US government warns of Iranian cyber response

Timothy Ogden

Although recent tensions between the West and Iran have de-escalated and the risk of a new war between the USA and a Middle Eastern country, simmering resentment is likely to linger; not, of course, that there was any lack of this before the Washington-sanctioned assassination of Major-General Qasem Soleimani of the Revolutionary Guard Corps.

Recent events are somewhat reminiscent of Operation Eagle Claw, an American attempt to secure the release of fifty-two US embassy staff in Tehran in 1980 during the Iranian Revolution. Inspired by the success of the United Kingdom’s elite Special Air Service regiment in storming the Embassy of Iran in London some months earlier, the United States decided to secure the release of its embassy staff – who had been held for more than a year – through military means. The operation would constitute the first combat deployment of Delta Force, the US Army’s most elite unit (and which was directly modeled on Britain’s SAS).

However, unlike the SAS assault on the Iranian embassy in London, Eagle Claw was a catastrophic failure. The American rescue force never even arrived in Tehran, and instead had to beat a hasty retreat out of Iran, leaving US Navy helicopters, classified documents, and one dead Iranian civilian behind. The operation cost the lives of eight US servicemen, and bolstered the Iranian Revolutionary faction while badly damaging US prestige on the world stage; it is also widely considered to be one of the reasons behind President Carter’s failure to secure re-election.

Of course, the parallels between the termination of Qasem Soleimani and Eagle Claw are not exact: Soleimani was successfully eliminated, while Eagle Claw was an embarrassing failure. Soleimani’s death has led to Iranian promises of retaliation; Eagle Claw is still celebrated in Iran as a victory over the United States. Yet the most glaring difference of all is the Iranian capability of retaliation. In 1980, the Revolutionary government had not yet consolidated its position, and the eight-year war with Iraq that followed shortly afterwards took all of its focus.

The world of 2020 is a very different place – and Iran’s capabilities have changed with it. Although the risk of a massive conventional military response from Iran is considered to be minimal (its sole retaliatory rocket attack against US targets in Iraq resulted in no deaths), worries remain over an attempt to cause harm through cyberspace. As Kara Frederick, a fellow at the Center for New American Security, said, “Cyber allows them to compete at a level of parity that they don’t have in the physical world.’

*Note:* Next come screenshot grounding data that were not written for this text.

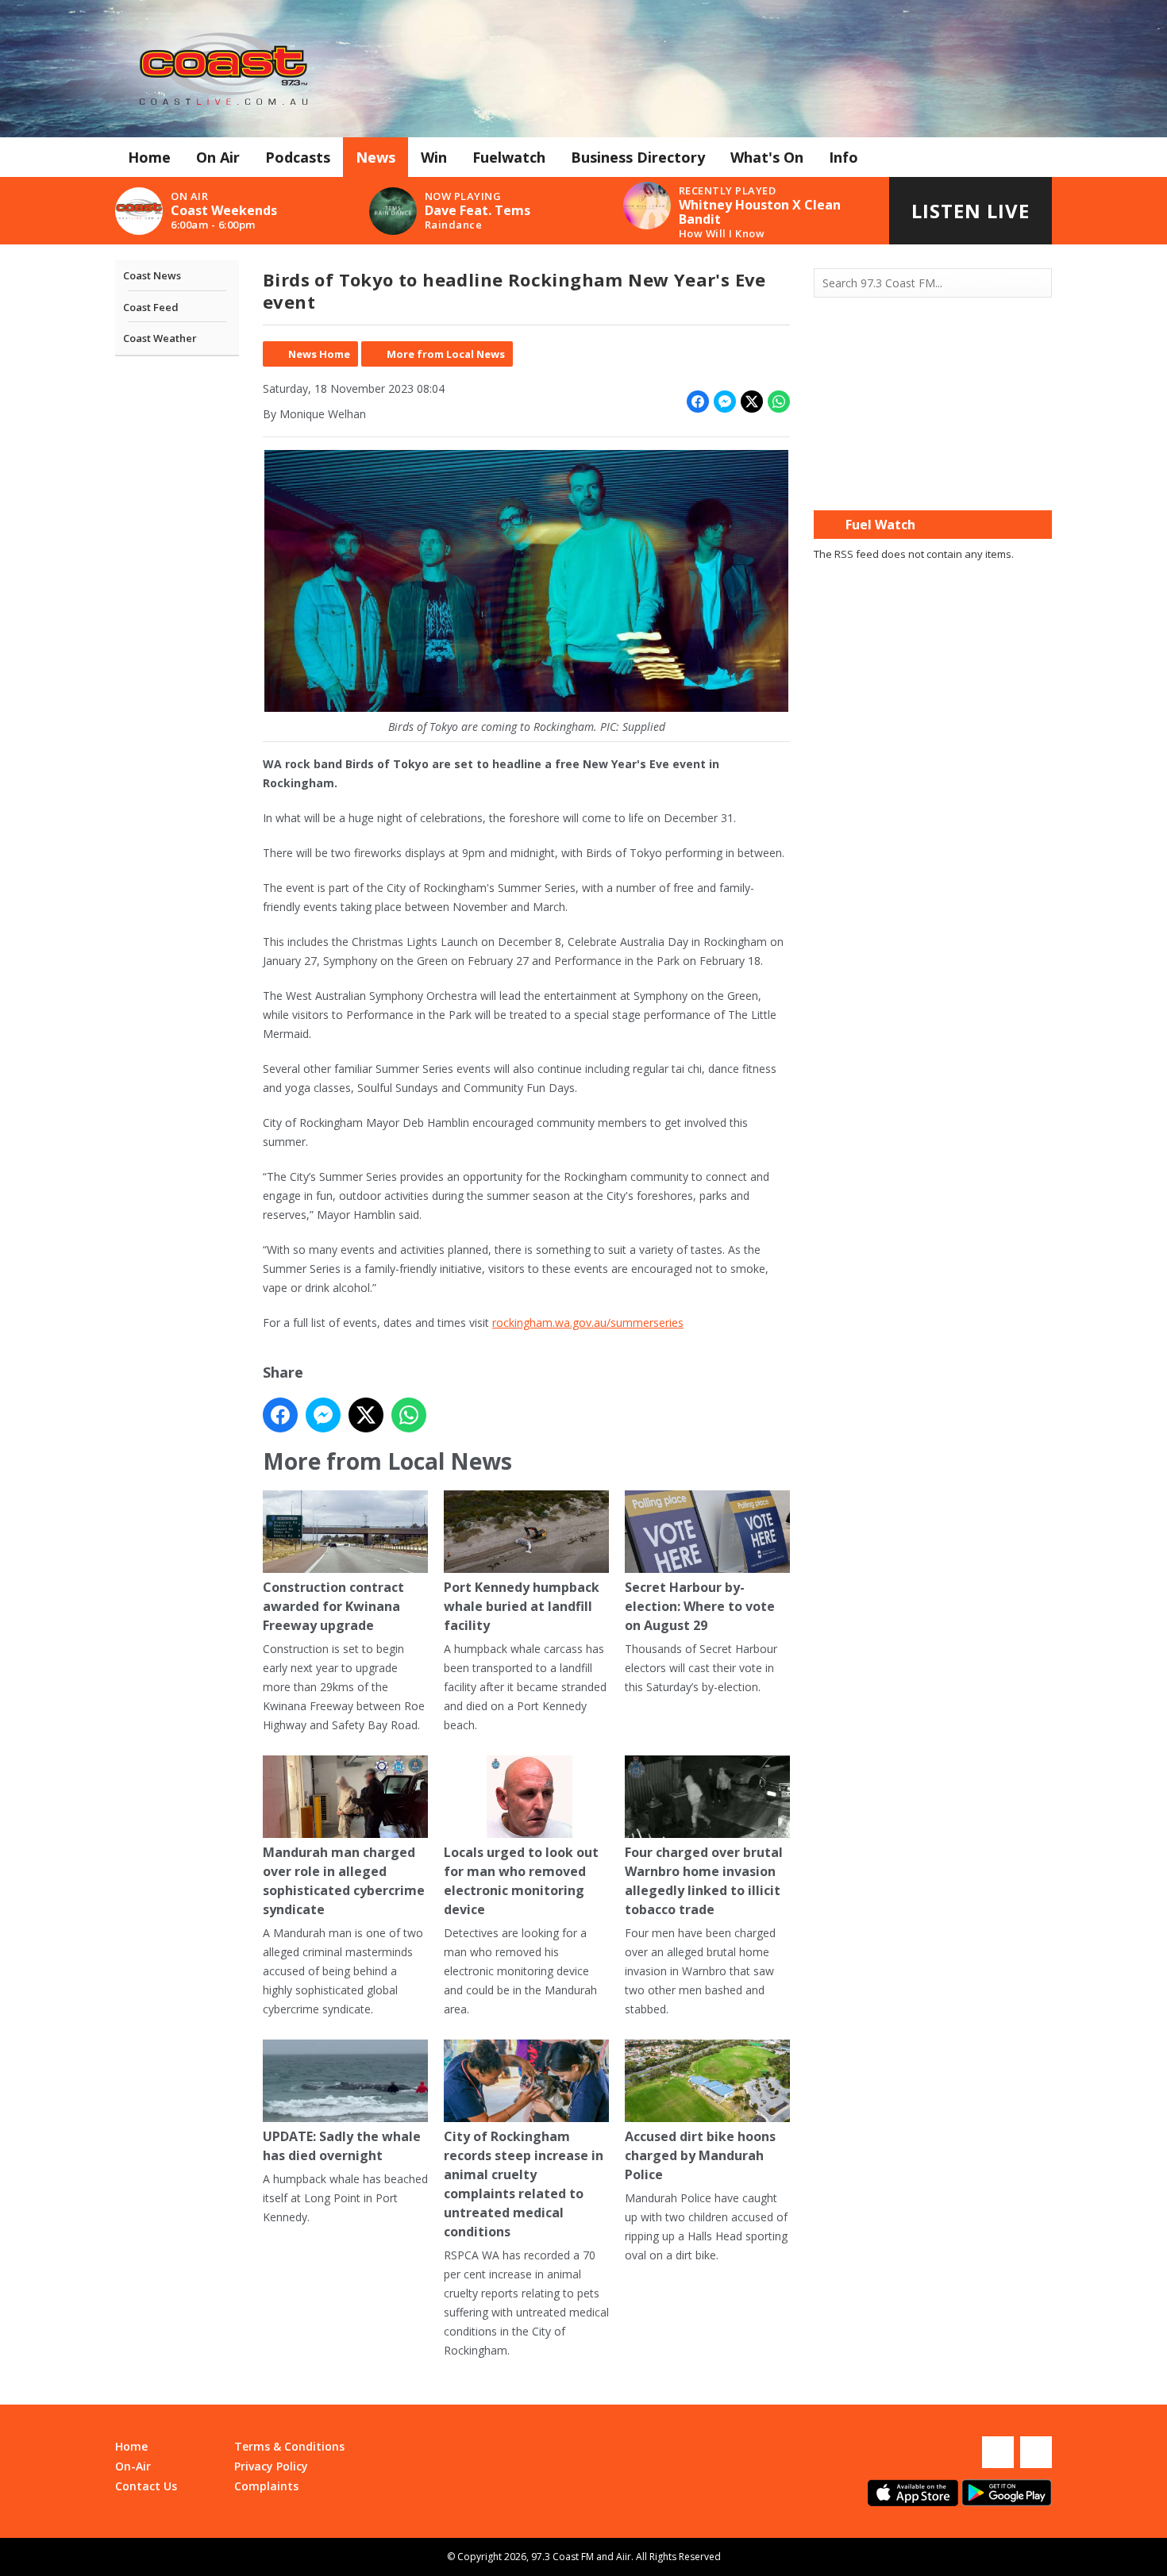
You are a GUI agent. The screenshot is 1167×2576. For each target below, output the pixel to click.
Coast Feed (151, 307)
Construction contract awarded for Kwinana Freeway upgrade (333, 1606)
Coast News (152, 275)
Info (843, 157)
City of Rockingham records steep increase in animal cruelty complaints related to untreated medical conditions (523, 2184)
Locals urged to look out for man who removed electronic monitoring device (521, 1881)
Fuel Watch (880, 524)
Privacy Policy (271, 2466)
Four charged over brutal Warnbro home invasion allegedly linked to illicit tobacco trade (704, 1881)
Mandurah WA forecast (933, 478)
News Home (319, 354)
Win (434, 157)
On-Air (133, 2466)
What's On (766, 157)
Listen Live (970, 211)
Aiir (623, 2556)
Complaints (266, 2485)
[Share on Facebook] (698, 401)
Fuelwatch (508, 157)
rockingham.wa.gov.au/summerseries (588, 1322)
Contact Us (146, 2485)
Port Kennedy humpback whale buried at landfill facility (521, 1606)
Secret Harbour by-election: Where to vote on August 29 (700, 1606)
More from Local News (446, 354)
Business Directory (638, 157)
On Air (218, 157)
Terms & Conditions (289, 2446)
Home (149, 157)
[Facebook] (998, 2452)
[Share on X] (752, 401)
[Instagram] (1036, 2452)
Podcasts (297, 157)
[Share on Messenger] (725, 401)
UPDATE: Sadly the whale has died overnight (342, 2146)
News (375, 157)
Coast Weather (160, 338)
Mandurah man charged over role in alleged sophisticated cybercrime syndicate (344, 1881)
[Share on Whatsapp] (779, 401)
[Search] (1038, 283)
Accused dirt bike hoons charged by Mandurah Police (700, 2155)
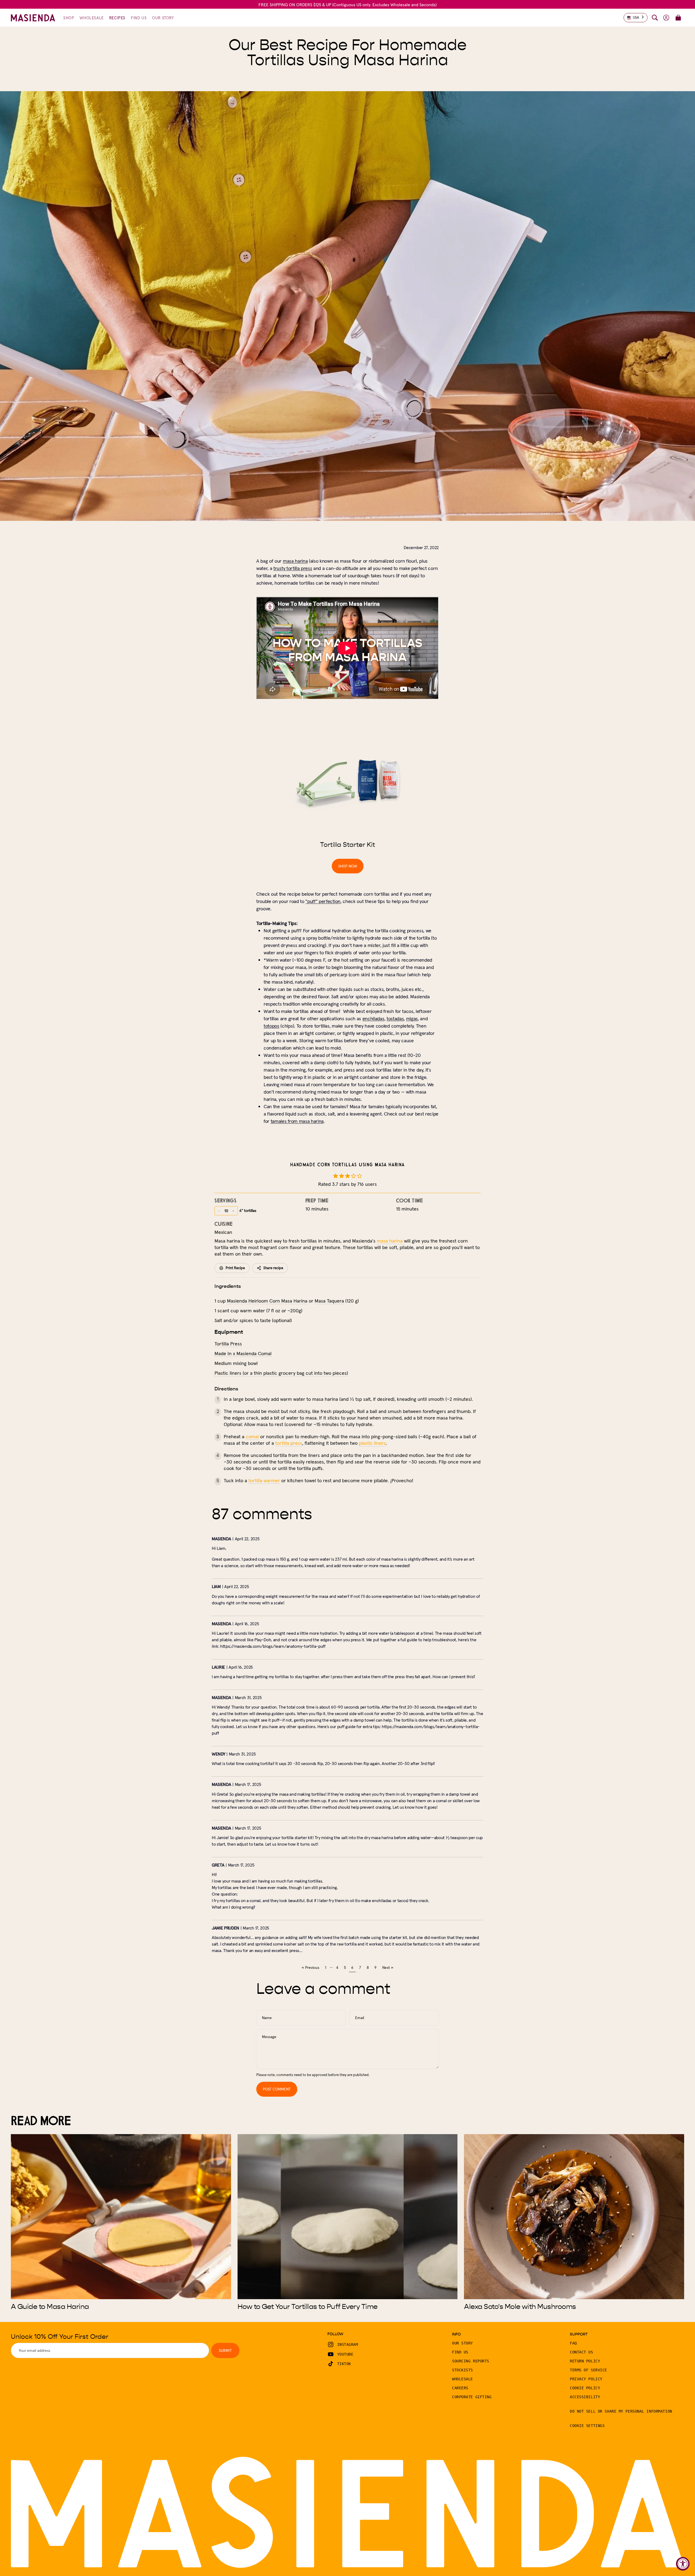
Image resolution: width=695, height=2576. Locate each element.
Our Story (462, 2343)
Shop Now (347, 866)
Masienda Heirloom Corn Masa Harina (267, 1301)
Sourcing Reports (470, 2361)
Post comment (277, 2089)
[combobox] (635, 17)
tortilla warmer (264, 1480)
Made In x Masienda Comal (242, 1353)
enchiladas (373, 1018)
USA (636, 17)
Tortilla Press (228, 1344)
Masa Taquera (329, 1301)
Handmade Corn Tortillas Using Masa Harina (347, 1164)
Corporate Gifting (472, 2397)
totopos (271, 1026)
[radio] (336, 1176)
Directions (226, 1389)
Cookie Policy (585, 2388)
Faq (573, 2343)
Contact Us (581, 2352)
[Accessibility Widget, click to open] (683, 2564)
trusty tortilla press (292, 568)
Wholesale (462, 2379)
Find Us (460, 2352)
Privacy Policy (586, 2379)
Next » (387, 1967)
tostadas (395, 1018)
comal (252, 1436)
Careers (460, 2388)
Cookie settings (587, 2425)
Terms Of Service (588, 2370)
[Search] (655, 18)
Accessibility (585, 2397)
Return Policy (585, 2361)
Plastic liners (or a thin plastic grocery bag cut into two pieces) (281, 1373)
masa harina (295, 561)
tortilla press (288, 1443)
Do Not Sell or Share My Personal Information (621, 2411)
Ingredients (227, 1286)
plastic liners (372, 1443)
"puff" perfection (322, 901)
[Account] (666, 18)
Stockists (462, 2370)
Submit (225, 2350)
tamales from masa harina (297, 1121)
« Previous (310, 1967)
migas (412, 1018)
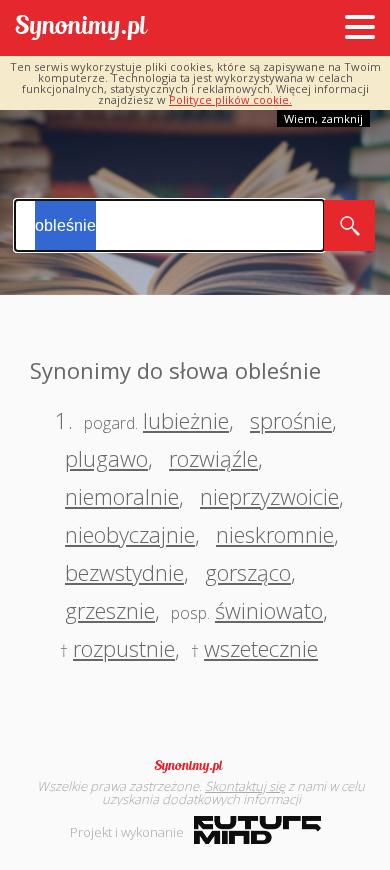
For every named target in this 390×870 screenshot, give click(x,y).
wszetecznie (261, 648)
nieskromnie (275, 534)
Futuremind (257, 830)
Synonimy (195, 766)
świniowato (269, 610)
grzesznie (110, 610)
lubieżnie (186, 420)
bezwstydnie (124, 572)
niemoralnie (122, 496)
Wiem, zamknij (323, 118)
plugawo (106, 458)
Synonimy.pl (81, 28)
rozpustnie (124, 648)
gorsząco (248, 572)
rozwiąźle (213, 458)
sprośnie (291, 420)
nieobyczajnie (130, 534)
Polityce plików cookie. (230, 99)
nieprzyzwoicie (269, 496)
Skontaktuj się (245, 786)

There is precedence for hostile Iranian attacks, and fears over repeat incidents are not groundless. Between 2011 and 2013, Iranian-backed hackers attacked large American banks, including JPMorgan Chase, the Bank of America, and Capital One, flooding the networks with traffic, taking them offline, and subsequently costing millions of dollars in lost business. In 2018, as massive ransomware attack crippled Atlanta, with workers in the city being forced to return to pen and paper until the crisis was resolved.

Indeed, the US government has advised both its own bodies and private companies to remain vigilant in the coming months, adding that an attack may not be in the coming days and weeks. “Right now what we’re seeing instead is a huge increase in reconnaissance activity,” Jordan Mauriello, senior vice president of managed security at cyber security firm CriticalStart, said. “Specifically they’re looking for potentially vulnerable servers, data gathering. They’re kind of preparing the battle plan in cyberspace.”

Even if 1980’s Operation Eagle Claw had been the striking success it was planned to be, it is unlikely that Iran would have been able to respond, what with the impending war with its Iraqi neighbors and its lack of offensive capability. The fact that Eagle Claw is celebrated every year in Iran is proof, if it were needed, that Tehran does not forget. The public outpour of grief at Soleimani’s death also suggests that Tehran does not forgive, either. And much has changed in forty years – Iran is able to respond. The US government’s warnings should be taken seriously indeed.